SUPPLIED ENTRIES:
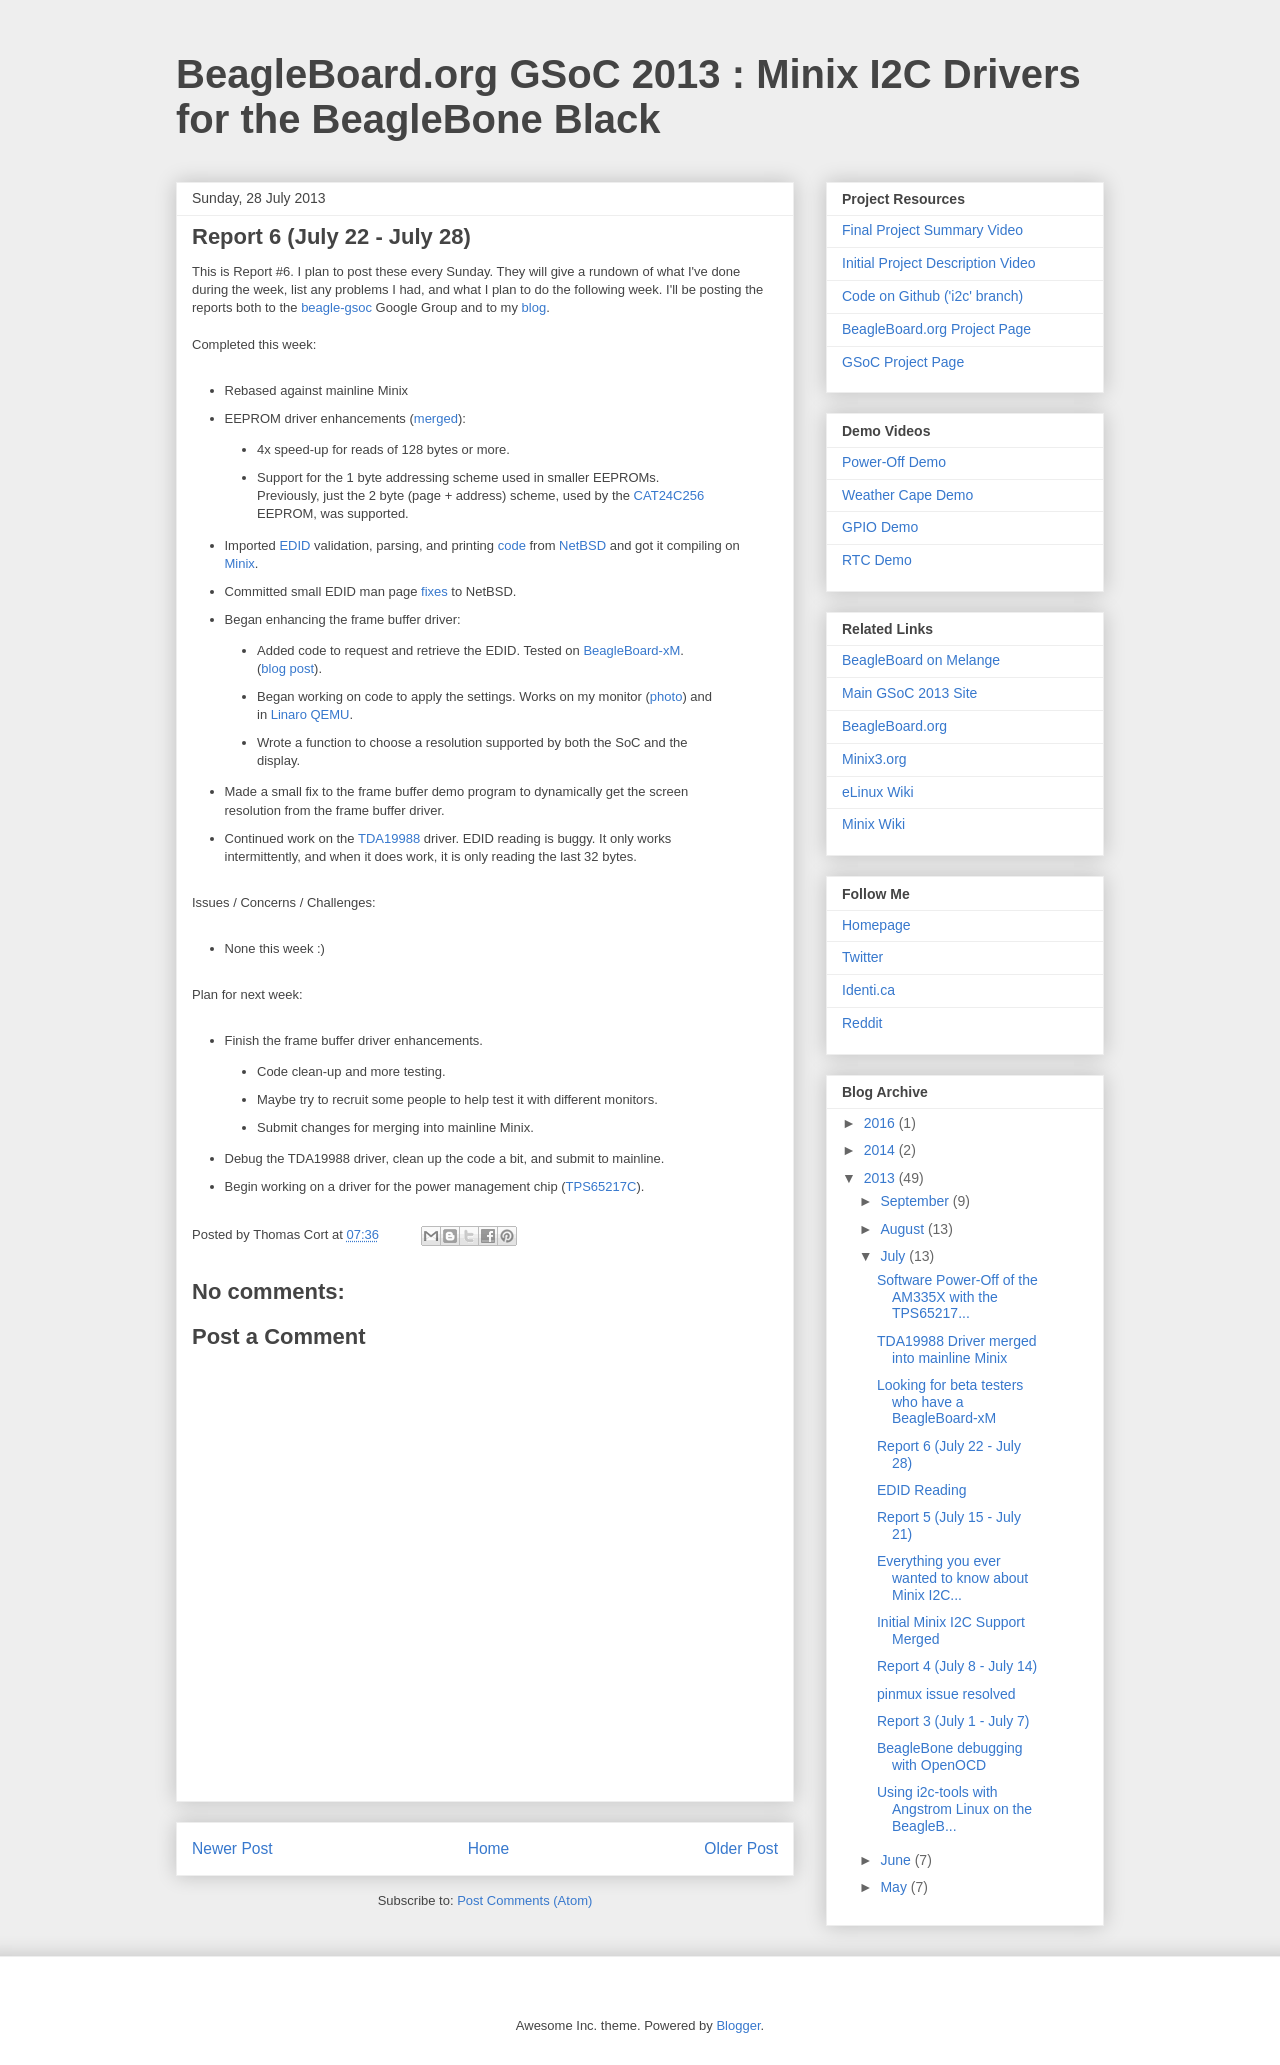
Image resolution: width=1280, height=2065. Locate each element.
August (903, 1229)
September (916, 1201)
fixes (434, 591)
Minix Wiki (873, 824)
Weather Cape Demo (907, 495)
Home (489, 1848)
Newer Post (232, 1848)
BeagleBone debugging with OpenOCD (950, 1756)
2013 (881, 1178)
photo (666, 696)
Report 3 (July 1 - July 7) (953, 1721)
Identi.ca (868, 990)
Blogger (738, 2025)
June (897, 1860)
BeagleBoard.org (894, 726)
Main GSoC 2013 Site (909, 693)
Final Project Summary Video (932, 230)
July (894, 1256)
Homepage (876, 925)
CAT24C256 (669, 495)
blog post (287, 668)
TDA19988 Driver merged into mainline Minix (957, 1349)
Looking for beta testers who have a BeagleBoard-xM (950, 1402)
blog (534, 307)
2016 (881, 1123)
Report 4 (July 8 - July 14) (957, 1666)
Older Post (741, 1848)
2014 (881, 1150)
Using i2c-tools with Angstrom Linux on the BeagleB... (954, 1809)
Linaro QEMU (310, 714)
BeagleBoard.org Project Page (936, 329)
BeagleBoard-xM (631, 650)
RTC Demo (877, 560)
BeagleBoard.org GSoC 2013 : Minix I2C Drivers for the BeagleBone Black (628, 96)
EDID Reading (922, 1490)
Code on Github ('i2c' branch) (932, 296)
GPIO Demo (880, 527)
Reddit (862, 1023)
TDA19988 (389, 838)
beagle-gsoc (336, 307)
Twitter (862, 957)
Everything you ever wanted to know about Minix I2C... (952, 1578)
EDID (294, 545)
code (512, 545)
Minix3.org (874, 759)
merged (436, 418)
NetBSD (582, 545)
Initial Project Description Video (939, 263)
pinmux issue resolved (946, 1694)
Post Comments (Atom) (524, 1900)
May (895, 1887)
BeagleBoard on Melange (921, 660)
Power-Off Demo (894, 462)
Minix (240, 563)
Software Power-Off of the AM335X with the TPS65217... (957, 1297)
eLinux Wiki (878, 792)
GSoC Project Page (903, 362)
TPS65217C (601, 1186)
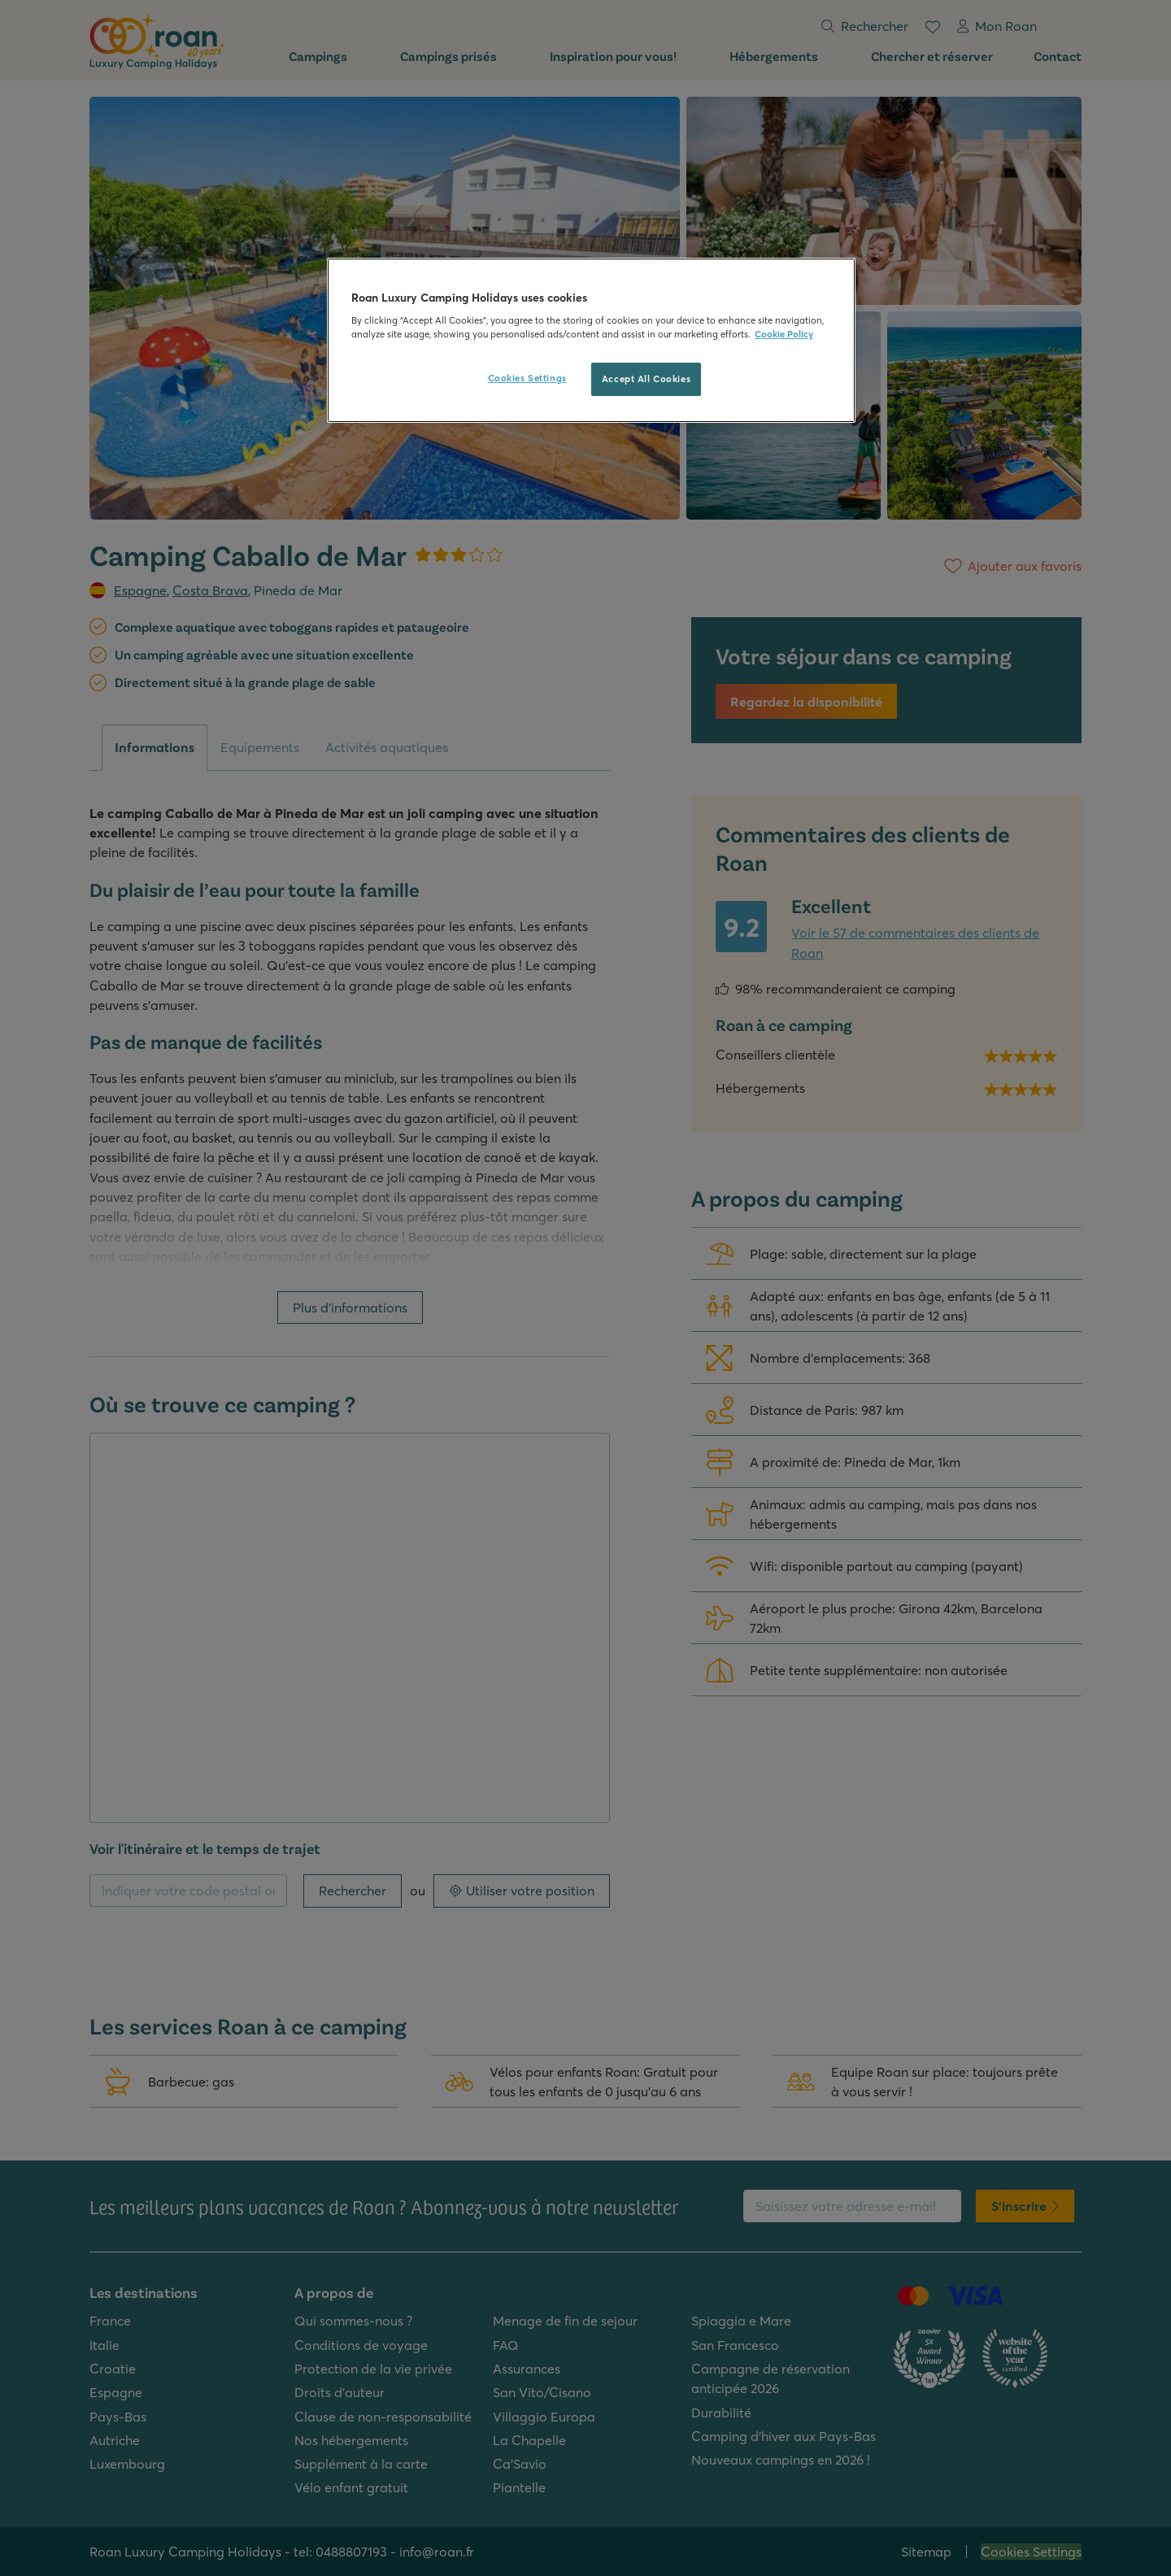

WHAT IS NEEDED:
Copy every line of the material above word for word, leaving out the pictures.

FULL RESPONSE:
Image resolution: width=1280, height=2065. Locate each element.
August (903, 1229)
September (916, 1201)
fixes (434, 591)
Minix Wiki (873, 824)
Weather Cape Demo (907, 495)
Home (489, 1848)
Newer Post (232, 1848)
BeagleBone debugging with OpenOCD (950, 1756)
2013 (881, 1178)
photo (666, 696)
Report 3 (July 1 - July 7) (953, 1721)
Identi.ca (868, 990)
Blogger (738, 2025)
June (897, 1860)
BeagleBoard.org (894, 726)
Main GSoC 2013 Site (909, 693)
Final Project Summary Video (932, 230)
July (894, 1256)
Homepage (876, 925)
CAT24C256 (669, 495)
blog post (287, 668)
TDA19988 Driver merged into mainline Minix (957, 1349)
Looking for beta testers who have a BeagleBoard-xM (950, 1402)
blog (534, 307)
2016 (881, 1123)
Report 4 (July 8 - July 14) (957, 1666)
Older Post (741, 1848)
2014 (881, 1150)
Using i2c-tools with Angstrom Linux on the BeagleB... (954, 1809)
Linaro QEMU (310, 714)
BeagleBoard.org Project Page (936, 329)
BeagleBoard-xM (631, 650)
RTC Demo (877, 560)
BeagleBoard.org GSoC 2013 : Minix I2C Drivers for the BeagleBone Black (628, 96)
EDID Reading (922, 1490)
Code on Github ('i2c' branch) (932, 296)
GPIO Demo (880, 527)
Reddit (862, 1023)
TDA19988 (389, 838)
beagle-gsoc (336, 307)
Twitter (862, 957)
Everything you ever wanted to know about Minix I2C... (952, 1578)
EDID (294, 545)
code (512, 545)
Minix3.org (874, 759)
merged (436, 418)
NetBSD (582, 545)
Initial Project Description Video (939, 263)
pinmux issue resolved (946, 1694)
Post Comments (Atom) (524, 1900)
May (895, 1887)
BeagleBoard on Melange (921, 660)
Power-Off Demo (894, 462)
Minix (240, 563)
Software Power-Off of the AM335X with the TPS65217... (957, 1297)
eLinux Wiki (878, 792)
GSoC Project Page (903, 362)
TPS65217C (601, 1186)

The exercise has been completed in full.